Een schitterend voorbeeld van ideëel bouwen vormt ook het voormalig Burgerweeshuis in Amsterdam. Het door architect Aldo van Eyck ontworpen bouwwerk is tegenwoordig hoofdkantoor van gebiedsontwikkelaar BPD, onderdeel van Rabobank, die met zorg dit architectonisch erfgoed koestert. In samenwerking met Ricky Rijkenberg en Architectura & Natura is een ruimte in het Burgerweeshuis gewijd aan de geschiedenis van het gebouw: de ‘Schatkamer'. Er zijn 3D-maquettes van historische elementen te zien en verloren gegane onderdelen zoals het ‘pannenkoekenkeukentje'.
Veel door levensbeschouwelijke ideeën geïnspireerde architectonische kunst roept bij vrijmetselaren gemakkelijk gevoelens van verwantschap op. Vanaf het Stadionplein in Amsterdam-Zuid te voet op weg naar het Burgerweeshuis zie je rechts het stadion waarnaar het plein genoemd is, en zelfs een voetbalhater als ondergetekende laaft zijn blik graag aan de klare en voorname lijnen die architect en vrijmetselaar Jan Wils daar tegen de hemel tekende.
Zo’n gevoel van herkenning leveren ook de maquettes van gebouwen en beelden van het kunstenaarsechtpaar Anne& Patrick Poirier op die opgesteld staan in de hoofdzaal van museum De Pont in Tilburg. De Poiriers leggen met hun kunst archeologische en architectonische verbindingen met het verleden van legendarische gebouwen die een voorname rol spelen in onze cultuur, vergelijkbaar met de tempel van Salomon.
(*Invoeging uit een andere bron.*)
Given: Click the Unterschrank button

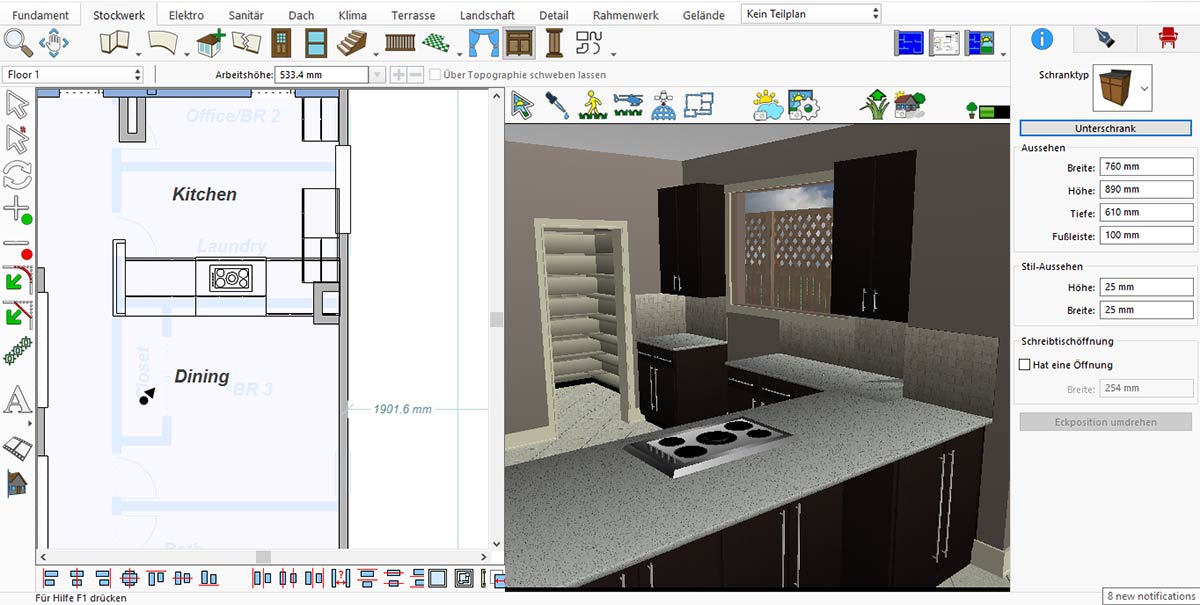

Net als de kathedralenbouwers en hun speculatief maçonnieke opvolgers zien deze kunstenaars hun ontwerpen voor fysieke gebouwen tegelijk als metaforen voor ‘mentale’ gebouwen.
Een hoogtepunt in de expositie is een enorme maquette van een denkbeeldige witte stad, vol tempels, amfitheaters, observatoria en koepels. Boven het geheel brandt in neonlicht de titel, ‘Mnémosyne’. Het gaat dus om geheugenkunst, en wat is vrijmetselarij anders?